Text provided below:
Up to 4 million Australians are expected to be inoculated by March, with Morrison among a small group receiving the first round of the Pfizer/BioNTech vaccine.
“This is the beginning of a big game change,” Morrison told reporters moments after getting injected at a medical centre in Sydney. “Every day that goes past from here gets more normal. And that is what is exciting about today.”
The intergovernmental National Cabinet is to review how its five-stage vaccination programme will change the way the country manages the risk of coronavirus transmission in the future, including at its state and international borders.
Australian states have introduced some of the strictest community mobility restrictions in the world to manage the spread of the virus, including intermittent city lockdowns, curfews and border closures.
Reporting a second consecutive day with no coronavirus transmission in the community, the nation has had just under 29,000 infections and 909 deaths since March, ranking among the top 10 in a COVID-19 performance index.
Morrison said the vaccine addresses his “greatest fear” as prime minister: “serious disease and the sort of widespread fatalities that we saw overseas.”
End of Text provided.
### Check your understanding
1. In the passage on Australia's vaccine rollout, write out the stretch from "Australian states have" through "COVID-19 performance index.", switching "curfews" to "stay-at-home orders".
2. According to the passage on Australia's vaccine rollout, how many deaths has the nation had since March?
3. Supply the next part of the passage on Australia's vaccine rollout, picking up after its final sentence.
The rows can be left aside.
Records supplied below:
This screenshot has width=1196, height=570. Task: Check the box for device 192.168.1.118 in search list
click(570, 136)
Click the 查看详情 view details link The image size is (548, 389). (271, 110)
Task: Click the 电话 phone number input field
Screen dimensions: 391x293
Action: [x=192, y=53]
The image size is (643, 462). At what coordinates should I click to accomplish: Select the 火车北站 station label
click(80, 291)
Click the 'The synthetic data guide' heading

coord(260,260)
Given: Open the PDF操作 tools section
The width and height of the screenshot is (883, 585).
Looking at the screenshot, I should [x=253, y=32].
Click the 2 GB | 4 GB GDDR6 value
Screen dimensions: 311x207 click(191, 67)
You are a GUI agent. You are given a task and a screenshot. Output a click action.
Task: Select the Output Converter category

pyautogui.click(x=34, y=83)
End of Records supplied.
### Written responses
1.
Australian states have introduced some of the strictest community mobility restrictions in the world to manage the spread of the virus, including intermittent city lockdowns, stay-at-home orders and border closures.
Reporting a second consecutive day with no coronavirus transmission in the community, the nation has had just under 29,000 infections and 909 deaths since March, ranking among the top 10 in a COVID-19 performance index.

2. 909 deaths.

3.
A small number of older Australians at the Castle Hill Medical Centre in western Sydney, aged-care staff, and frontline nurses and workers were also among the first injected, officials said.
From Monday morning, a broader “phase 1-A” rollout is to begin among aged-care and disability staff, and border protection and quarantine workers at vaccine hubs nationwide.
“Phase 1-B” vaccinations of immunocompromised people and those over 70 years old, as well as Indigenous Australians over 55 years old and emergency service workers, are to follow.
The vast majority of the population will be injected with the AstraZeneca vaccine, which can be produced locally, by the end of October.
On Saturday, thousands of people attended anti-vaccine rallies in major Australian cities to protest what they incorrectly believed to be mandatory vaccinations.